§ **Descrizione del compito**: Elenca tutti i titoli di sezione presenti nell'articolo sul referto della Asl di Pescara, nell'ordine in cui compaiono.

§ **Testo fornito**:
********

A Pescara è scoppiata la polemica dopo la pubblicazione, da parte de Il Messaggero, della testimonianza di un paziente che, al termine di una visita ambulatoriale, ha ricevuto un referto in cui figurava la dicitura “paziente omosex”. L’episodio ha sollevato dubbi sulla tutela della privacy e sull’opportunità di inserire simili annotazioni nei documenti sanitari.
La posizione della Asl di Pescara
In risposta, l’Azienda sanitaria locale ha precisato che non vi è stata alcuna violazione della riservatezza. La dicitura, ha spiegato la Asl, compare soltanto nel referto della prima visita, consegnato esclusivamente al diretto interessato e non incluso né nei documenti di accettazione né nella documentazione interna del day hospital. Pertanto, l’orientamento sessuale del paziente non è in alcun modo registrato o condiviso all’interno del percorso clinico e amministrativo.
Il consenso del paziente
Secondo quanto riferito, l’informazione sarebbe stata annotata su esplicita richiesta della dottoressa dopo aver ottenuto il consenso verbale del paziente, alla presenza di testimoni. La decisione era legata alla possibilità di fornire al paziente e al suo compagno eventuali supporti preventivi aggiuntivi.
Il valore clinico dell’annotazione “paziente omosex”
La Asl ha inoltre spiegato che si trattava di un dato anamnestico rilevante in termini epidemiologici, utile a una corretta valutazione del rischio di trasmissione di malattie sessualmente trasmesse e per l’eventuale prescrizione di misure preventive come la profilassi pre-esposizione.
Chiarimenti finali sulla dicitura “paziente omosex”
L’azienda sanitaria ha ribadito con forza che non vi è stato alcun intento discriminatorio né alcuna forma di stigmatizzazione. L’informazione, infatti, non accompagna il paziente nei successivi passaggi clinici, restando circoscritta al referto iniziale, custodito unicamente dall’interessato e redatto solo dopo un consenso esplicito.

********

[Dati raccolti]

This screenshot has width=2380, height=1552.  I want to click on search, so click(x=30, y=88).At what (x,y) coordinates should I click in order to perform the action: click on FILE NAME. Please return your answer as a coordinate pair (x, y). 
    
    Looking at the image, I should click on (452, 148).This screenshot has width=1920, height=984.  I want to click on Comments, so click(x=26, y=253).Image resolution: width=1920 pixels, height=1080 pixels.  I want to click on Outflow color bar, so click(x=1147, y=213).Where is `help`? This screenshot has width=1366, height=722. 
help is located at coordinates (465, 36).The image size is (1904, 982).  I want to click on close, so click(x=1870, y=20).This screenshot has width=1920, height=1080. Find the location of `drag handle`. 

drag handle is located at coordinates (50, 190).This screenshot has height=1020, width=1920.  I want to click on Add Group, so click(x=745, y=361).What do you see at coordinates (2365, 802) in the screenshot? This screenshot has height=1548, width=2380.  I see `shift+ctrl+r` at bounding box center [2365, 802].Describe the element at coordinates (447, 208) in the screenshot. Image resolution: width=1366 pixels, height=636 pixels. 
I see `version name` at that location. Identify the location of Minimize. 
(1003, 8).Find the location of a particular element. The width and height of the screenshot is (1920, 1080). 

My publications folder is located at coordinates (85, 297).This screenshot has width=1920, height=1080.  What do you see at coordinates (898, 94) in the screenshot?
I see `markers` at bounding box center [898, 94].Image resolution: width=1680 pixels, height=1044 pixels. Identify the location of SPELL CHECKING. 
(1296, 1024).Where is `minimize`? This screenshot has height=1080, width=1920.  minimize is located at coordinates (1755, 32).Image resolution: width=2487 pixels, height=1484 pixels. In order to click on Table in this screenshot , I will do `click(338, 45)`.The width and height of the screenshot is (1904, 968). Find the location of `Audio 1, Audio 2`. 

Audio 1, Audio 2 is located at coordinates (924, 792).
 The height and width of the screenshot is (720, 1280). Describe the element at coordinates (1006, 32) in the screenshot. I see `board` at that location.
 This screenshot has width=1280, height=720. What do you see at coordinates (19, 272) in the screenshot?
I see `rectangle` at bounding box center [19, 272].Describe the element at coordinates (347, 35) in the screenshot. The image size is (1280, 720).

********

§ **Risposta**:
La posizione della Asl di Pescara
Il consenso del paziente
Il valore clinico dell’annotazione “paziente omosex”
Chiarimenti finali sulla dicitura “paziente omosex”